(Request): Copy the material from the very beginning down to and including the line with "pyautogui.click(x=22, y=33)", replacing "logo" with "icon" and keeping everything else unchanged. Leave the pictures out of your copy.

(Extracted records):
========================================

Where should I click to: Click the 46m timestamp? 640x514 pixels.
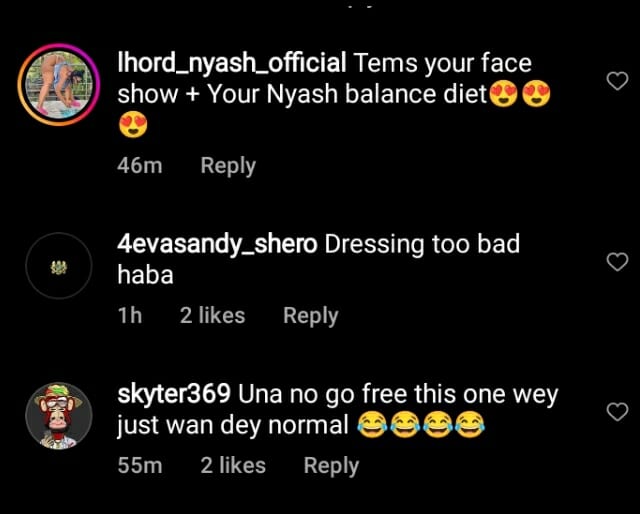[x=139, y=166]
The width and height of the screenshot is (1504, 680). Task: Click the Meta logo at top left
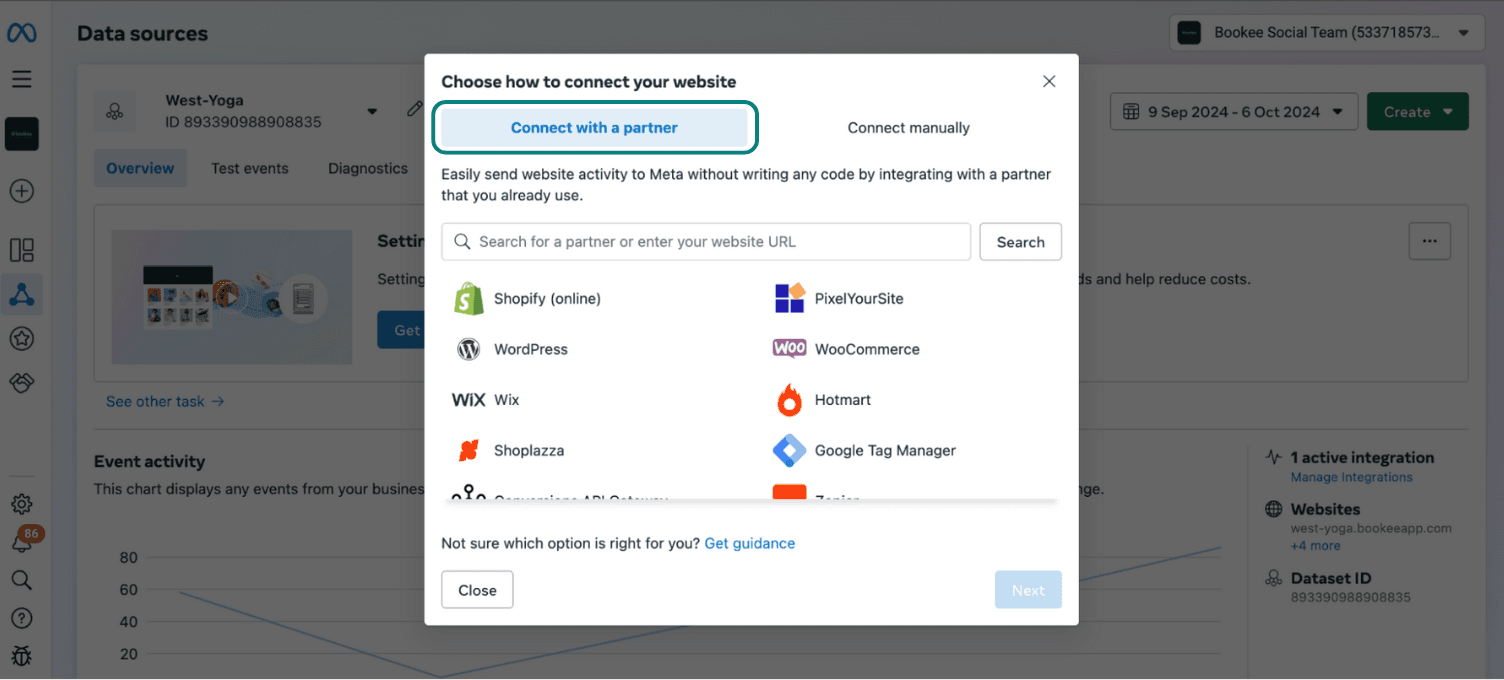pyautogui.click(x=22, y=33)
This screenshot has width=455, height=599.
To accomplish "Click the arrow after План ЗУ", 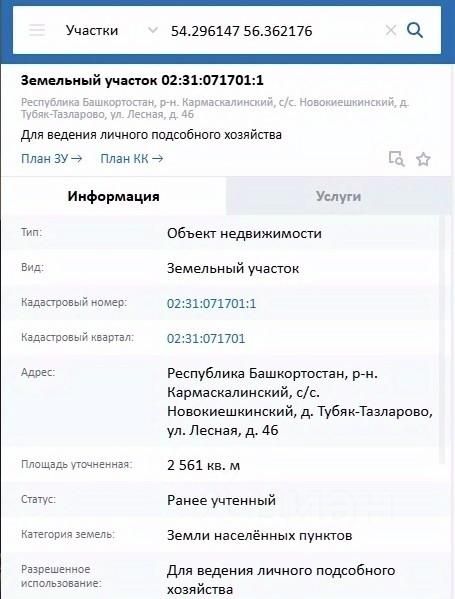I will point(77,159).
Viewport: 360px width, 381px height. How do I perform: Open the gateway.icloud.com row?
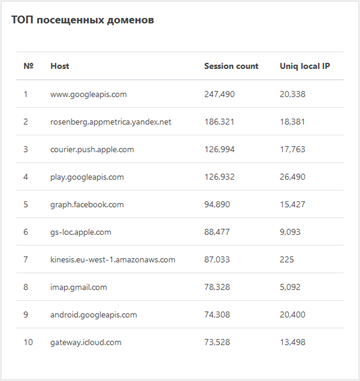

========================================

(Solution to this exercise):
Where should I click to: Click the 46m timestamp? 640x514 pixels.
[x=139, y=166]
The width and height of the screenshot is (1504, 680). Task: Click the Meta icon at top left
pyautogui.click(x=22, y=33)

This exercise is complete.